E desde o principio que (contra os desejos tanto do PC como da direita - ambos achavam que um "Estado forte" podia vir a dar jeito) que o poder começou a "cair na rua": logo no primeiro dia, a Junta de Salvação Nacional queria manter na cadeia 2 presos da extrema-esquerda que haviam morto um informador; todos os outros presos políticos (com a excepção dos do PCP) recusaram-se a abandonar a prisão, até que foram todos libertados; pouco depois, os ministros comunistas e conservadores aprovam (com a oposição do PS) uma lei de greve restritiva, mas pouco depois eclodem greves em violação dessa lei, etc.
Claro que, quando se chama "ditadura" aos pós-25 de Abril (já agora, convém distinguir os que dizem que "o PREC foi uma ditadura" dos que dizem que "no PREC tentou-se implementar uma ditadura"; são duas coisas diferentes), muitos até estão mais a pensar nesse aspecto de "poder na rua" do que nos poderes formalmente ditatoriais que os orgãos do MFA dispunham, mas na minha opinião, o "poder na rua" é o mais parecido com uma verdadeira democracia (claro que é uma opinião bastante discutível)
De certa forma, acho que se pode dizer que havia 3 poderes rivais durante o PREC e que o processo politico resultava do equilíbrio dinâmico entre eles: o MFA, a Assembleia Constituinte (a partir da sua eleição) e as movimentações populares de base (de moradores, trabalhadores, estudantes, soldados, etc.), ou seja, uma mistura de ditadura militar, democracia representativa e democracia directa. E os blocos politico-militares representavam essa tricotomia (esta palavra existe?): os gonçalvistas e o PCP apoiavam o poder do MFA (até que o MFA os mandou passear), os Nove e o PS (a que se juntou a direita, depois do falhanço das tentativas presidencialistas de Spinola) apoiavam a "democracia parlamentar", e o COPCON/Otelo e a extrema-esquerda o "poder popular de base" (isto não tem nada a ver, mas não deixa de ser uma reflexão interessante).
Já agora, aproveito para fazer a minha critica a uma tendência nas análises "modernas" do PREC para se falar em militares "radicais" e "moderados"; se lermos textos mais antigos, a divisão é feita em três grupos: "otelistas", "gonçalvistas" e "moderados"; "otelistas" e "gonçalvistas" eram facções diferentes, com objectos diferentes - Vasco Gonçalves caiu, em larga medida, pela confluência contra ele entre "otelistas" e "moderados".

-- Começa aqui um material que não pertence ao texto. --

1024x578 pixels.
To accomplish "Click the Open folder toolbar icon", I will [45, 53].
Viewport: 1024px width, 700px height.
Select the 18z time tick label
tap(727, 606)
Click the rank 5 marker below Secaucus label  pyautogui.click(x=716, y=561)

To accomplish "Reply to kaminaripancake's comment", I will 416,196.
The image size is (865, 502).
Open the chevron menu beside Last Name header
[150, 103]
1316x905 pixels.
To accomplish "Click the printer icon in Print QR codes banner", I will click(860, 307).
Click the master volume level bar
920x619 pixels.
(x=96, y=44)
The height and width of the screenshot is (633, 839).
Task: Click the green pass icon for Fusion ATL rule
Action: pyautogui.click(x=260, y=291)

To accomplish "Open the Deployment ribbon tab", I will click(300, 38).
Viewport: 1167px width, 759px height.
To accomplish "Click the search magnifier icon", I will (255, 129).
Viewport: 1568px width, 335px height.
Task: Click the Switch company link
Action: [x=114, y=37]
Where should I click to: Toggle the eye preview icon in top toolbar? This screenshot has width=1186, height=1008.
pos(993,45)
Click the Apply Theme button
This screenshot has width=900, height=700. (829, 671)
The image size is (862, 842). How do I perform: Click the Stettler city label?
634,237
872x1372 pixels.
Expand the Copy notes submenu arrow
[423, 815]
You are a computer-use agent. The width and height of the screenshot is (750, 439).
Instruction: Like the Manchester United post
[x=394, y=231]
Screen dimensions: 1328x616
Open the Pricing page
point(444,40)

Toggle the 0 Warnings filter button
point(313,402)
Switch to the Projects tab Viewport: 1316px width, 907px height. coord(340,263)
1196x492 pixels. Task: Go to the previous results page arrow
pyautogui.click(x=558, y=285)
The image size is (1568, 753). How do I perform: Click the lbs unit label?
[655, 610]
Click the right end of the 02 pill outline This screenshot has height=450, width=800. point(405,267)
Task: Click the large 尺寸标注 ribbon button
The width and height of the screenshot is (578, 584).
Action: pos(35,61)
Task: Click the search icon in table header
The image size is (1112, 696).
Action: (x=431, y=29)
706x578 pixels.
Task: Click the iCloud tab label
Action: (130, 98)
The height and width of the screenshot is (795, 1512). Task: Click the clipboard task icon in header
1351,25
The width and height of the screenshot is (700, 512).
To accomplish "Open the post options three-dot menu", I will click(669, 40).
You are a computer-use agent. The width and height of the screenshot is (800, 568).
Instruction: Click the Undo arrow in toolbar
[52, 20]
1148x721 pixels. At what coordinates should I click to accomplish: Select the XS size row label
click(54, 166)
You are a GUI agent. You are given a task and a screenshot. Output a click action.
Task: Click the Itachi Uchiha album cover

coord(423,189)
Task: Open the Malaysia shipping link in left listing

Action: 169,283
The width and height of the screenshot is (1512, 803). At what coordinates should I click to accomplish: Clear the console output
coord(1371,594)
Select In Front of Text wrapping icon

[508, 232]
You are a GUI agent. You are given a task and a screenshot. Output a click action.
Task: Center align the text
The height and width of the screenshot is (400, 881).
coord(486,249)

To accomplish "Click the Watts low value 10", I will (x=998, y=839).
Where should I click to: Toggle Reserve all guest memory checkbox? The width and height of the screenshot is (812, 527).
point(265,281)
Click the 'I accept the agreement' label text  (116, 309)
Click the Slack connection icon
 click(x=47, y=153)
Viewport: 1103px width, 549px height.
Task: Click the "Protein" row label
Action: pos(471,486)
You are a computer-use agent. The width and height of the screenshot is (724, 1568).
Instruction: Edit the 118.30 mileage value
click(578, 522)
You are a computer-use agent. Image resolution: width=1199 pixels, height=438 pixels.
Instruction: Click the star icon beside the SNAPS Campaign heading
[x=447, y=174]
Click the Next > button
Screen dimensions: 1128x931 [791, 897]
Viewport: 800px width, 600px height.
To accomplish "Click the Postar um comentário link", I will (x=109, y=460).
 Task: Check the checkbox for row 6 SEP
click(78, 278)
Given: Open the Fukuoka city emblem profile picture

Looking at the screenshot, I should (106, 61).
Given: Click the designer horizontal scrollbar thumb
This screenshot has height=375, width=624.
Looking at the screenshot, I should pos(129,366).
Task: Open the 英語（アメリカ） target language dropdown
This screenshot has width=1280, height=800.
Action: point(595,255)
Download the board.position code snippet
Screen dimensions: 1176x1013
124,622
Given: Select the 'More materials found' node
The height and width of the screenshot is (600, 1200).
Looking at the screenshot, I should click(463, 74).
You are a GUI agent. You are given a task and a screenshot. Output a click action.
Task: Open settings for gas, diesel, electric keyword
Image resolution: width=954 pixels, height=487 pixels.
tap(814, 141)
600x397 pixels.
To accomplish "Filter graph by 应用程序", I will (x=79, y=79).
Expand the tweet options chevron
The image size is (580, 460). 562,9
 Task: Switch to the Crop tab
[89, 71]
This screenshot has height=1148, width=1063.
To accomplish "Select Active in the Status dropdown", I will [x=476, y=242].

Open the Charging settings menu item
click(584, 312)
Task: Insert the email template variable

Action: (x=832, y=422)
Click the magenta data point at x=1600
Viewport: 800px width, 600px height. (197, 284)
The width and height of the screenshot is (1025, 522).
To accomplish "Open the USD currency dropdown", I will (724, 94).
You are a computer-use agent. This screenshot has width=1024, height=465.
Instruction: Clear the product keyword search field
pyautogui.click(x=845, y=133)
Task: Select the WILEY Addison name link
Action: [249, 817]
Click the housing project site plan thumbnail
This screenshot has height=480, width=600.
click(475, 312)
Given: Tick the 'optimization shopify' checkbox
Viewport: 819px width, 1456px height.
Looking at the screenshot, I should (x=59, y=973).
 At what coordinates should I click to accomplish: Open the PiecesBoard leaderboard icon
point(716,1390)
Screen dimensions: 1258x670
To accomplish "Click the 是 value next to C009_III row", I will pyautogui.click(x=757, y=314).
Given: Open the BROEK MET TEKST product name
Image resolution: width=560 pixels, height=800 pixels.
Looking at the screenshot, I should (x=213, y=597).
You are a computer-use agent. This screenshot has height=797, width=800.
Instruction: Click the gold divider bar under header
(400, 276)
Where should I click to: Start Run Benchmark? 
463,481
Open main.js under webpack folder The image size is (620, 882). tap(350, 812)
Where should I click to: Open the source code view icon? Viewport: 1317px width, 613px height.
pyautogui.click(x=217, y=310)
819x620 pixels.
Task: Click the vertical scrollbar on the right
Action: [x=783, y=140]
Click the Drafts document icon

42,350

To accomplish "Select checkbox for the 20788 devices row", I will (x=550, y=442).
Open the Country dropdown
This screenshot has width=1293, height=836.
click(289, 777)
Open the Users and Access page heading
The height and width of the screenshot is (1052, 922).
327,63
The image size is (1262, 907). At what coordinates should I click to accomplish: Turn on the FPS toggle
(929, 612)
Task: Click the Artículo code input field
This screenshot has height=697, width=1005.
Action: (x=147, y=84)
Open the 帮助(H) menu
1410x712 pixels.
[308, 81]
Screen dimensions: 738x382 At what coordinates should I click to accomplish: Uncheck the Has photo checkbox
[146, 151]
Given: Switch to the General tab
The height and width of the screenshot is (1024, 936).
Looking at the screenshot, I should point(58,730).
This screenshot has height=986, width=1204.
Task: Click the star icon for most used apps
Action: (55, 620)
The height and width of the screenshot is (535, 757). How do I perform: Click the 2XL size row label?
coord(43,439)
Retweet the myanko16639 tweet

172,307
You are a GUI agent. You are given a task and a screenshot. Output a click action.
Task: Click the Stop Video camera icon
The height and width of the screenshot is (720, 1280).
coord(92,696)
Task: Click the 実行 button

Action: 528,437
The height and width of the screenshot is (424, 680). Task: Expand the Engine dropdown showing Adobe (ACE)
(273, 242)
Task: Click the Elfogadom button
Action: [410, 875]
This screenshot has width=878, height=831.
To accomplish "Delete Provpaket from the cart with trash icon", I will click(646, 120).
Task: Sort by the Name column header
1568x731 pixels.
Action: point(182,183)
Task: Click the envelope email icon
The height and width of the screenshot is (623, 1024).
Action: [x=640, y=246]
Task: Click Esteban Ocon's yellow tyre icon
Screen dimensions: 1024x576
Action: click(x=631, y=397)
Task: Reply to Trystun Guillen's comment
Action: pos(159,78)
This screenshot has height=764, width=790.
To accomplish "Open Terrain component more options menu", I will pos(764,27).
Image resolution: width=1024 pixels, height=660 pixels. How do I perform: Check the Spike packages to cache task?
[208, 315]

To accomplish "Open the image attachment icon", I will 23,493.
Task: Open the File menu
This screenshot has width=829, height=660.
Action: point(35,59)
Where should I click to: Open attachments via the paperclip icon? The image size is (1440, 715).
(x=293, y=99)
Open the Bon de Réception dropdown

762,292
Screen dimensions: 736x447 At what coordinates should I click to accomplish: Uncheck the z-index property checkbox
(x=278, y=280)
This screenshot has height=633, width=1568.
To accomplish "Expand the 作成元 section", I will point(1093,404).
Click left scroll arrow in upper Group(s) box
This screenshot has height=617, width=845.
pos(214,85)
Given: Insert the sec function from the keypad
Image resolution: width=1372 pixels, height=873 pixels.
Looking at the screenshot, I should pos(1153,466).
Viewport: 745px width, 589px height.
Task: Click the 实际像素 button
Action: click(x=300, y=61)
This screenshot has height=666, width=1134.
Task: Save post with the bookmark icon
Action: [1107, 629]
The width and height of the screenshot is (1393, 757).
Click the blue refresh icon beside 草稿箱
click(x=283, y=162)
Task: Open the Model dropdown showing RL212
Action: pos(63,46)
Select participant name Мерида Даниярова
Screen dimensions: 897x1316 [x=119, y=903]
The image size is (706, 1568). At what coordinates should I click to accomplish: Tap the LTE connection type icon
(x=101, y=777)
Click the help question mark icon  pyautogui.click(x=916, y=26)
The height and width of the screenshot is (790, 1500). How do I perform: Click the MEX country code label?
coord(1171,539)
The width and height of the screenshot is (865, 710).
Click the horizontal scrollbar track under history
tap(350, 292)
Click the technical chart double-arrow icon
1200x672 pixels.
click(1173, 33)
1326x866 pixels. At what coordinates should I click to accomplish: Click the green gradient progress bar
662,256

Outra questão será se após o 25 de Abril se poderia ter instaurado uma ditadura; se os "moderados" tivessem perdido, o que teríamos tido? Um regime militar pró-soviético (como os que, na mesma altura, se implementaram na Etiópia ou no Benin)? Ou a "democracia de base" da esquerda revolucionária (que, é verdade, nunca se implementou de forma duradoura em lado nenhum, pelo menos nos últimos séculos*)? Acho que é impossível responder, já que tal (a derrota dos "moderados") implicaria que a relação de forças na sociedade portuguesas fosse diferente da que era, e, se estamos a imaginar uma relação de forças diferente da que realmente existiu, podemos imaginar quer uma relação de forças favorável ao PCP/gonçalvistas, quer uma favorável à extrema-esquerda.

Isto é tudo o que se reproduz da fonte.